9.             Il n'y a pas lieu d'indemniser à ce stade le défenseur d'office, la procédure n'étant pas terminée (art. 135 al. 2 CPP).

 

 

 

PAR CES MOTIFS,
LA COUR :

Admet le recours.

Annule l'ordonnance querellée et ordonne la mise en liberté immédiate de A______ s'il n'est détenu pour une autre cause.

Laisse les frais de la procédure de recours à la charge de l'État.

Notifie le présent arrêt, en copie, préalablement par courriel, au recourant (soit, pour lui, son défenseur), au Ministère public et au Tribunal des mesures de contrainte.

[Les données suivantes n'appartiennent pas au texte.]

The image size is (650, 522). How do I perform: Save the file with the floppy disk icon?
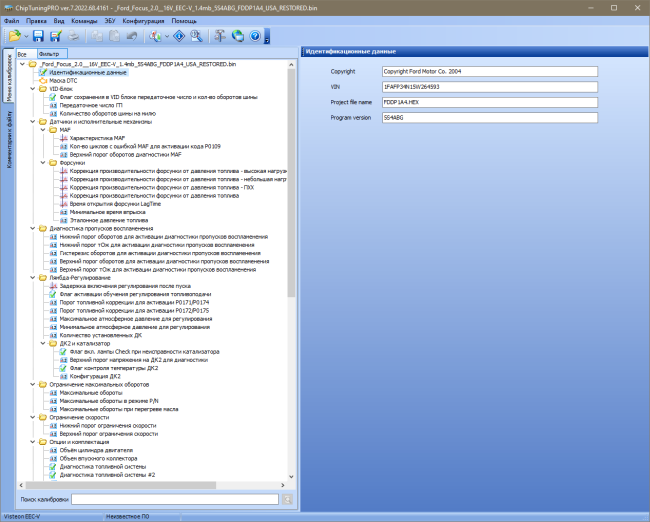[38, 36]
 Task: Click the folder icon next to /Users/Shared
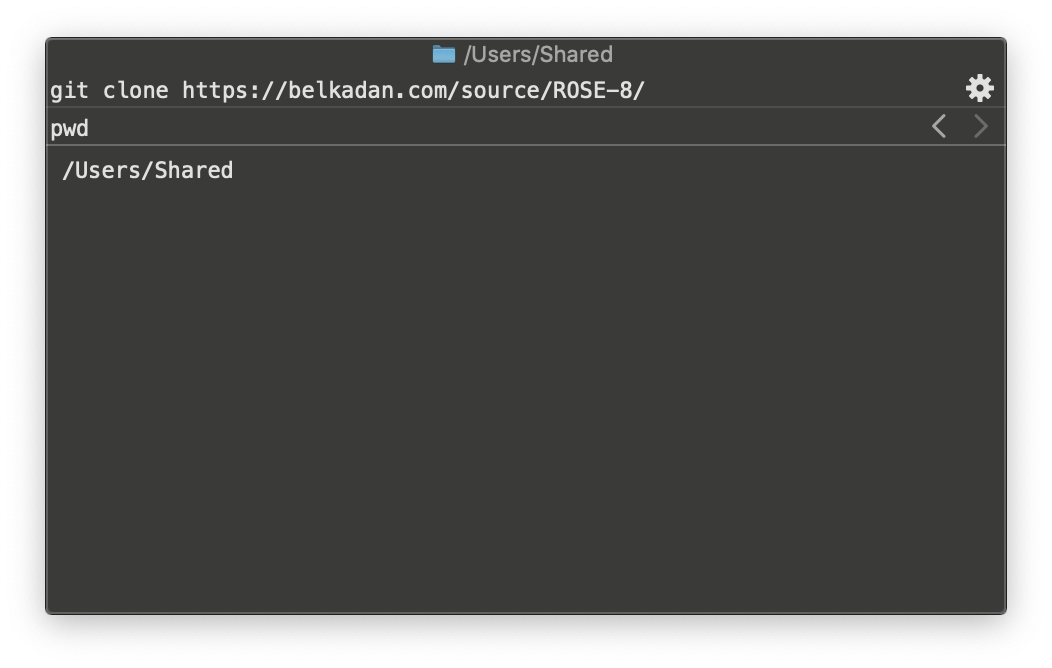[x=443, y=54]
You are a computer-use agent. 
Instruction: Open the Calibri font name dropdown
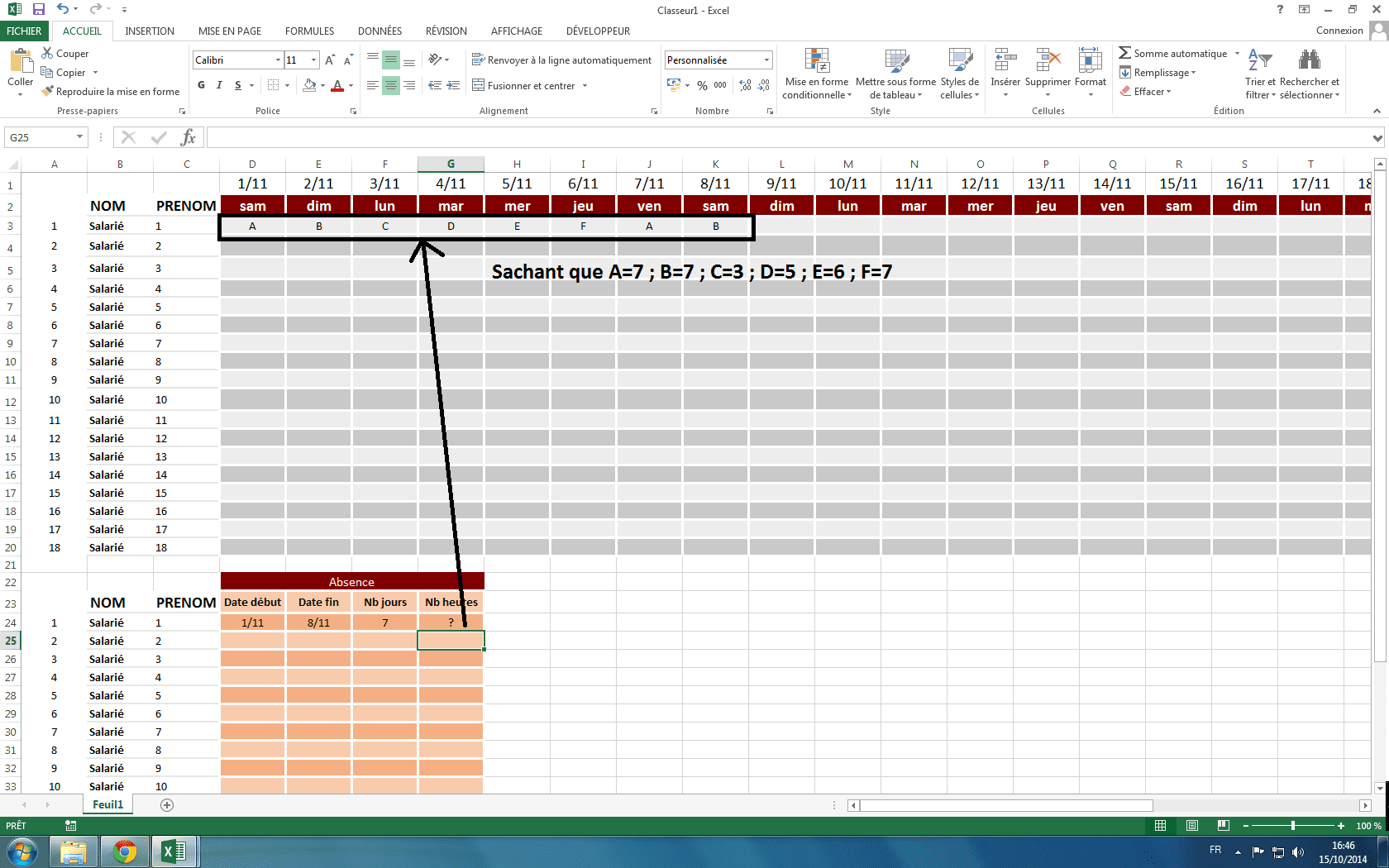[278, 60]
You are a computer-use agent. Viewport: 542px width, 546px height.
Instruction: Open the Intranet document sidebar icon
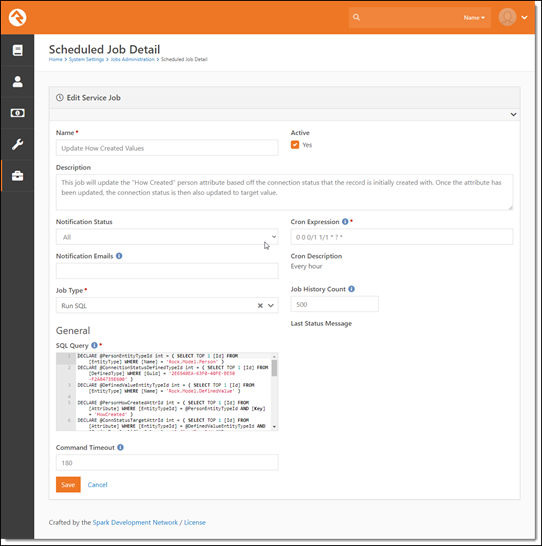17,50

Communique le dispositif de l'arrêt à la prison de B______.

Siégeant :

Monsieur Christian COQUOZ, président; Mesdames Alix FRANCOTTE CONUS et Françoise SAILLEN AGAD, juges; Madame Olivia SOBRINO, greffière.

 

La greffière :

 

 

Olivia SOBRINO

 

Le président :

 

 

Christian COQUOZ

 

 

 

 

 

 

 

 

 

 

 

 

 

Voie de recours :

 

Le Tribunal fédéral connaît, comme juridiction ordinaire de recours, des recours en matière pénale au sens de l'art. 78 de la loi sur le Tribunal fédéral du 17 juin 2005 (LTF; RS 173.110); la qualité et les autres conditions pour interjeter recours sont déterminées par les art. 78 à 81 et 90 ss LTF. Le recours doit être formé dans les trente jours qui suivent la notification de l'expédition complète de l'arrêt attaqué.

 

Le recours doit être adressé au Tribunal fédéral, 1000 Lausanne 14.